KEVIN LAMARQUE/Reuters

President Trump congratulated lawmakers in New Jersey for rejecting an effort by Democratic Gov. Phil Murphy to raise taxes on millionaires.

“Congratulations to legislators in New Jersey for not passing taxes that would have driven large numbers of high end taxpayers out of the state,” Trump tweeted Monday. “Many were planning to leave, & will now be staying. New York & others should start changing their thought process on taxes, fast!”

Gov. Murphy, a former Goldman Sachs partner who vowed to continue pushing for higher taxes on wealthy residents of his state, charged that Trump “is fighting for millionaires like himself” rather than the middle class.

Later in the day, The president expanded the scope of his tweets to include his home state of New York, which he accused of harassing his businesses, his family and his now defunct foundation, which is currently under investigation.

“It is very hard and expensive to live in New York,” Trump wrote, complaining that the state’s attorney general is “harassing all of my New York businesses in search of anything at all they can find to make me look as bad as possible. So, on top of ridiculously high taxes, my children and companies are spending a fortune on lawyers. No wonder people and businesses are fleeing New York in record numbers!”

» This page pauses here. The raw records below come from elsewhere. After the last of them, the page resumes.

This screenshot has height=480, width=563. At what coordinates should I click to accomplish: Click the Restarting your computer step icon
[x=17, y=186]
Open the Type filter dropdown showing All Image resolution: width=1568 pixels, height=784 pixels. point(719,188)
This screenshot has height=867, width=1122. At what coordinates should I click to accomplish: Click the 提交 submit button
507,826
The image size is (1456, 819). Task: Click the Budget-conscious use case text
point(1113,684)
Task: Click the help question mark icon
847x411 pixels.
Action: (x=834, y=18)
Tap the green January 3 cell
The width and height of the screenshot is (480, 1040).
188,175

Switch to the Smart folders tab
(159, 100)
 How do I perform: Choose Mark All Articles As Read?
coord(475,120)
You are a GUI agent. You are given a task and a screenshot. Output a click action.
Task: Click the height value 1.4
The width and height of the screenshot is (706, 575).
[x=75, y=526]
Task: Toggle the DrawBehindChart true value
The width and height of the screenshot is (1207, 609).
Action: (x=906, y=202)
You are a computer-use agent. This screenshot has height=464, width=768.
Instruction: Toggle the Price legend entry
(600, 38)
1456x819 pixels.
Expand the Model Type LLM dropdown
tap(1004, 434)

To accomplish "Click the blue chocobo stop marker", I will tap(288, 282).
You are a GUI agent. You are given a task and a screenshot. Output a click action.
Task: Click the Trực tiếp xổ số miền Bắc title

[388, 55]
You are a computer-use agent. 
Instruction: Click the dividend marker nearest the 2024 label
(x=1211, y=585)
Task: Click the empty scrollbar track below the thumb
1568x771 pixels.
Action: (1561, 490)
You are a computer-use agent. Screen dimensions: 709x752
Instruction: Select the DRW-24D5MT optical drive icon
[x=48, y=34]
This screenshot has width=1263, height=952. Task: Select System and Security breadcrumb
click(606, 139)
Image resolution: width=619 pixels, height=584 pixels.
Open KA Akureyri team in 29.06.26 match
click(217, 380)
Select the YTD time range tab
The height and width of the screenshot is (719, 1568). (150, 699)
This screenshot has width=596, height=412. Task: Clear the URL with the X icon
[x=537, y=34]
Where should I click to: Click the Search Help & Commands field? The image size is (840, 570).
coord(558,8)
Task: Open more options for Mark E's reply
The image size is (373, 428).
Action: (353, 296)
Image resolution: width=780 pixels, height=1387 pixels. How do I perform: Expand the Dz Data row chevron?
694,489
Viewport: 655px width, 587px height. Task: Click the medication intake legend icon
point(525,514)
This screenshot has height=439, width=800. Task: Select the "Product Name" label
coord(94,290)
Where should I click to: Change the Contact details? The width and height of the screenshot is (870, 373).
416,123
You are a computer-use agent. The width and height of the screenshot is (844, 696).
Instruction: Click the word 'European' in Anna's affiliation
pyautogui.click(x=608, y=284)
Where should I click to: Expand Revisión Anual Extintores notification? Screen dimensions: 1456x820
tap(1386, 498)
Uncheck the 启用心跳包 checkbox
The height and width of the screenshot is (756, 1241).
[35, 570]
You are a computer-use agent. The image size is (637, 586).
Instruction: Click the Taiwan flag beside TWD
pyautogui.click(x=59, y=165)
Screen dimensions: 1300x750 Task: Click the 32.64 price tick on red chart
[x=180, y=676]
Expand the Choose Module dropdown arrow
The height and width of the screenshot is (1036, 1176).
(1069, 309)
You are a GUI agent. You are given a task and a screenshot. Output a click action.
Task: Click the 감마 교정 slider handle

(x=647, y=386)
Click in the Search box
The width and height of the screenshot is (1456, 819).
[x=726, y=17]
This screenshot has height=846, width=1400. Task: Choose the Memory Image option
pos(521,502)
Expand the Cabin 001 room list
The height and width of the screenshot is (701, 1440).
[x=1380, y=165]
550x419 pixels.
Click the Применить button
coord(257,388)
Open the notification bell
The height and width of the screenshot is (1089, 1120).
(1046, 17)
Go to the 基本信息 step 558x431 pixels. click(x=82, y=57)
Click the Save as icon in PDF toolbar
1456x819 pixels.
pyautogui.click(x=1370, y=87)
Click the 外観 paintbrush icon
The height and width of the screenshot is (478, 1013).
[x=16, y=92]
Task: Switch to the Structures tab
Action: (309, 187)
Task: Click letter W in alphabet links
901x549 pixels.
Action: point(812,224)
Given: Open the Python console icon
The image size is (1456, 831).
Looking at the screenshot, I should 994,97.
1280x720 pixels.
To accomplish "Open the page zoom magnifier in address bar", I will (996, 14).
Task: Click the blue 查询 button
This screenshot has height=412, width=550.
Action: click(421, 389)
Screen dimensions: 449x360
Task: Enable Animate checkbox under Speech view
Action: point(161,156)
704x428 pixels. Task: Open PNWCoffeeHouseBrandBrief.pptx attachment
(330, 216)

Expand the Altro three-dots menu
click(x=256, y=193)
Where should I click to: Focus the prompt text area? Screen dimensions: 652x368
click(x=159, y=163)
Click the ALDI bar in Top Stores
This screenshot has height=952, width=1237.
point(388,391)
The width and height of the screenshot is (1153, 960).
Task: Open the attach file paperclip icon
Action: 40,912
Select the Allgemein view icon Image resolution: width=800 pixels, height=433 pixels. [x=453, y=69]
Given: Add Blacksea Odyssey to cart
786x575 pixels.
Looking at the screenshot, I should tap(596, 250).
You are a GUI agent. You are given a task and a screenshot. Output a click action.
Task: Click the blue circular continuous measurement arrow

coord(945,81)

Is tax flight a real issue? While the idea that high taxes spur migration toward lower-tax locales is something of an article of faith among anti-tax activists, and there have been some high-profile cases that seem to fit the bill – billionaire David Tepper leaving New Jersey for Florida serves as one notable example – the research on the issue is decidedly mixed.

“Some academic research shows that high taxes are chasing the rich to lower-tax states, and anecdotes of tax-fleeing billionaires abound,” said CNBC’s Robert Frank in 2016, soon after Tepper announced his move South. “But other studies say there is little evidence showing that the rich move solely for tax purposes. Millionaires and billionaires who move from the high-tax states in the Northeast to Florida, for instance, may be drawn by the sunshine, lifestyle and retirement culture, in addition to lower taxes.”

More recently, conservative economists and major Trump supporters Arthur Laffer and Stephen Moore claimed that more than 800,000 people would be fleeing California and New York due to high taxes and the reduction of the state and local income tax deduction. Stanford economist Cristobal Young, who co-wrote one of the leading papers on tax flight, called their claim “pure nonsense.”